Work task.
Pictures aside, copy exactly each line from the one that holds "You are a computer-use" through the last line of the records below.

Data supplied.
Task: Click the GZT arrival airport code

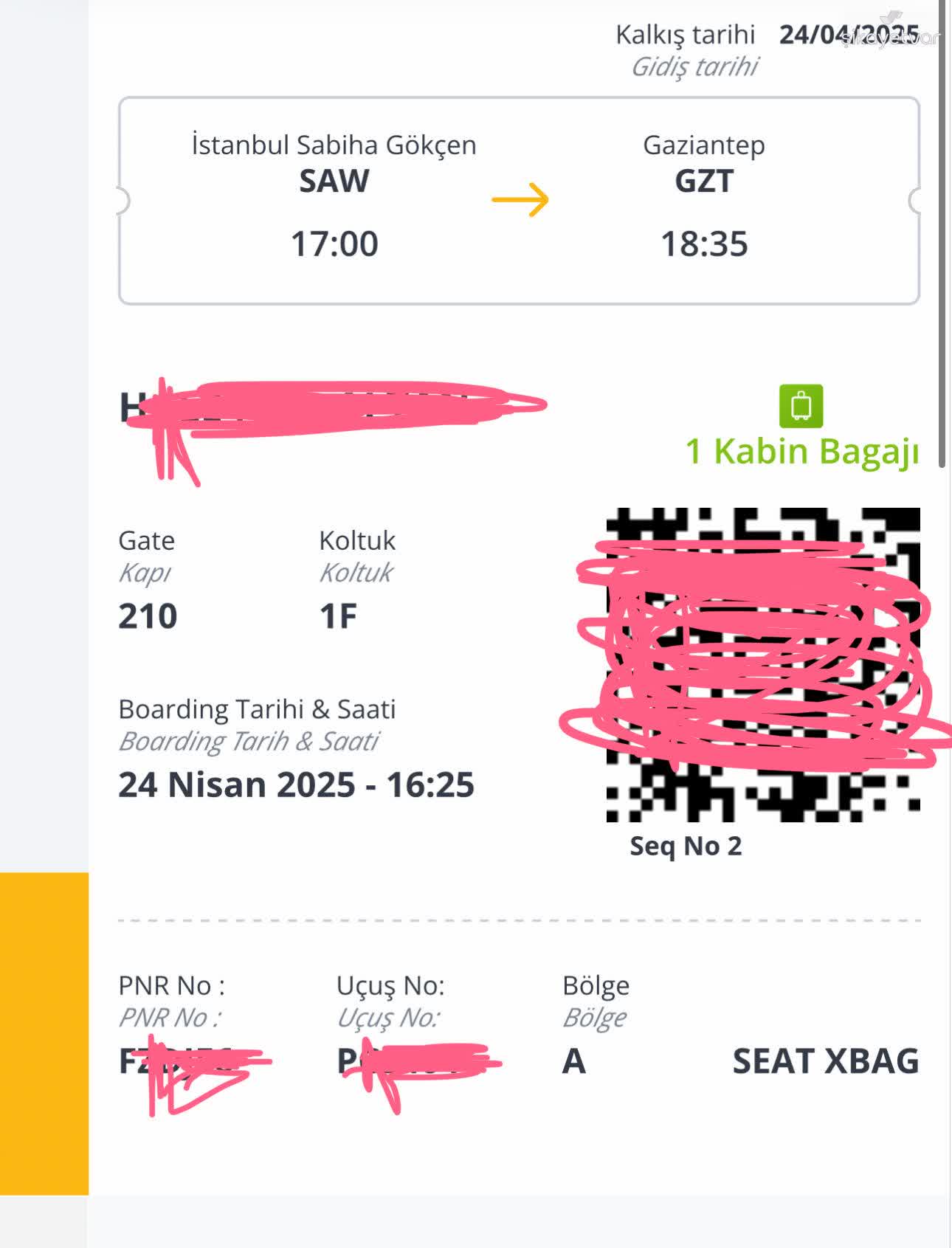Action: [703, 182]
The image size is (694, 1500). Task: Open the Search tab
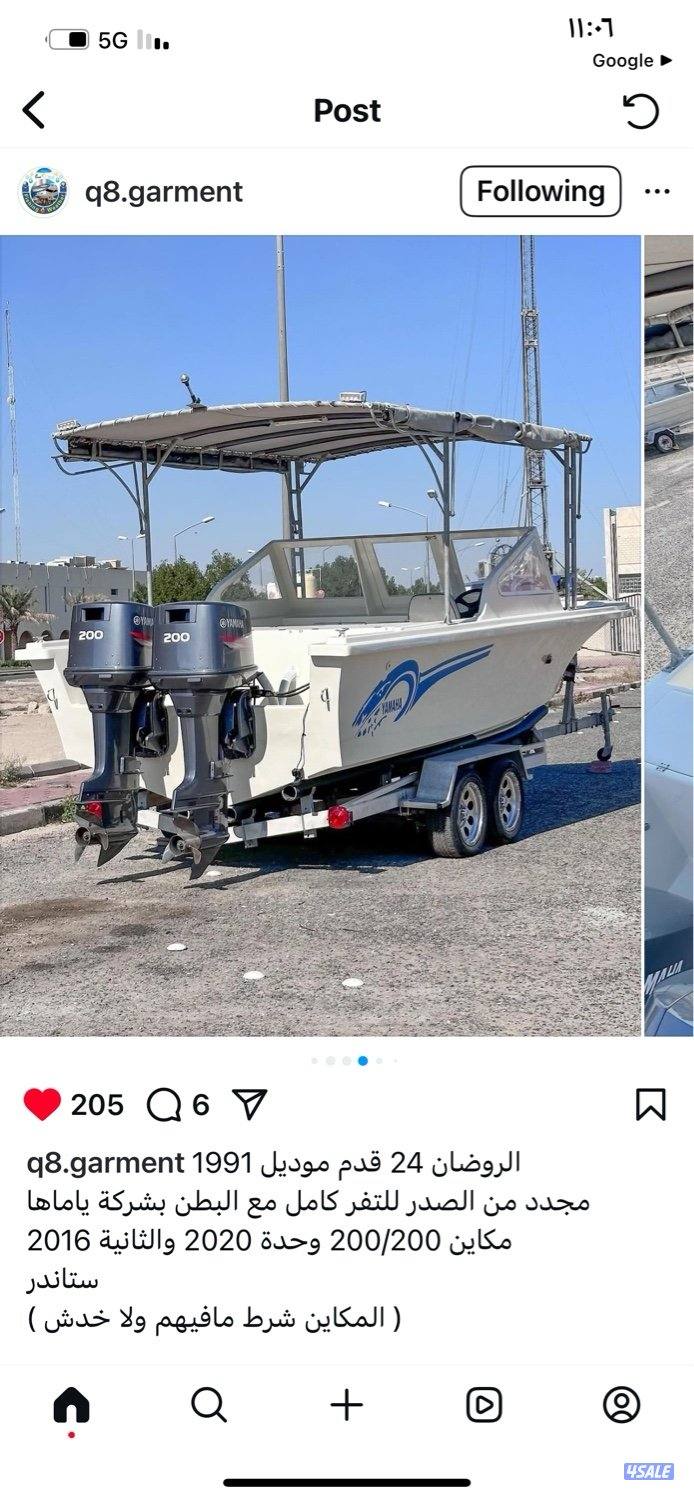point(208,1406)
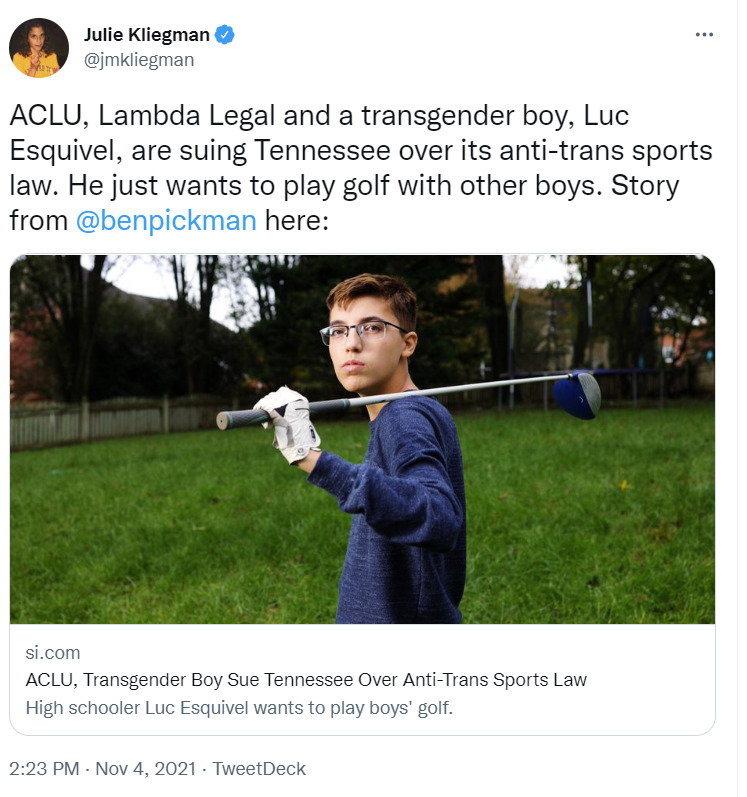This screenshot has height=797, width=747.
Task: Click the 2:23 PM timestamp
Action: pyautogui.click(x=44, y=769)
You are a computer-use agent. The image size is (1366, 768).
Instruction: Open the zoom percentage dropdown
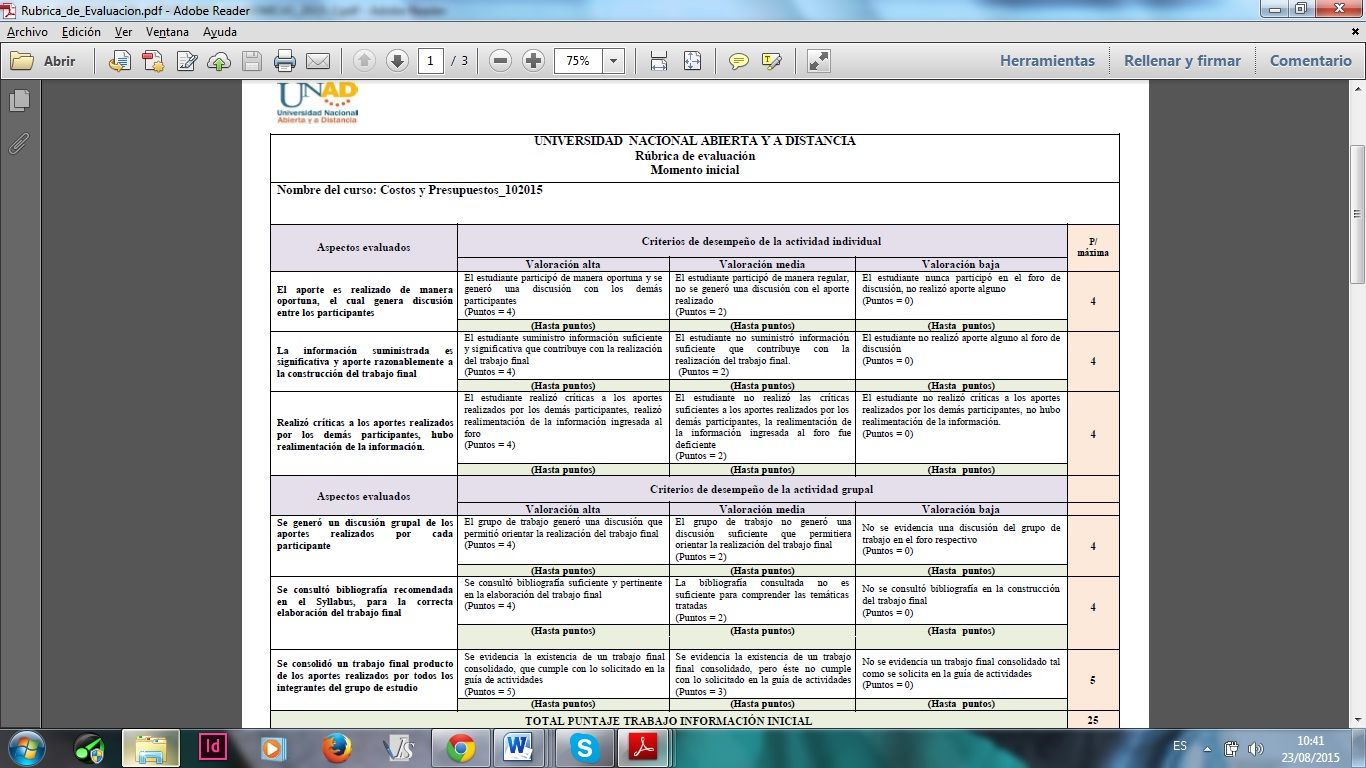(613, 61)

Answer.
You are a computer-use agent. The image size is (1366, 768).
Instruction: Open the zoom percentage dropdown
(613, 61)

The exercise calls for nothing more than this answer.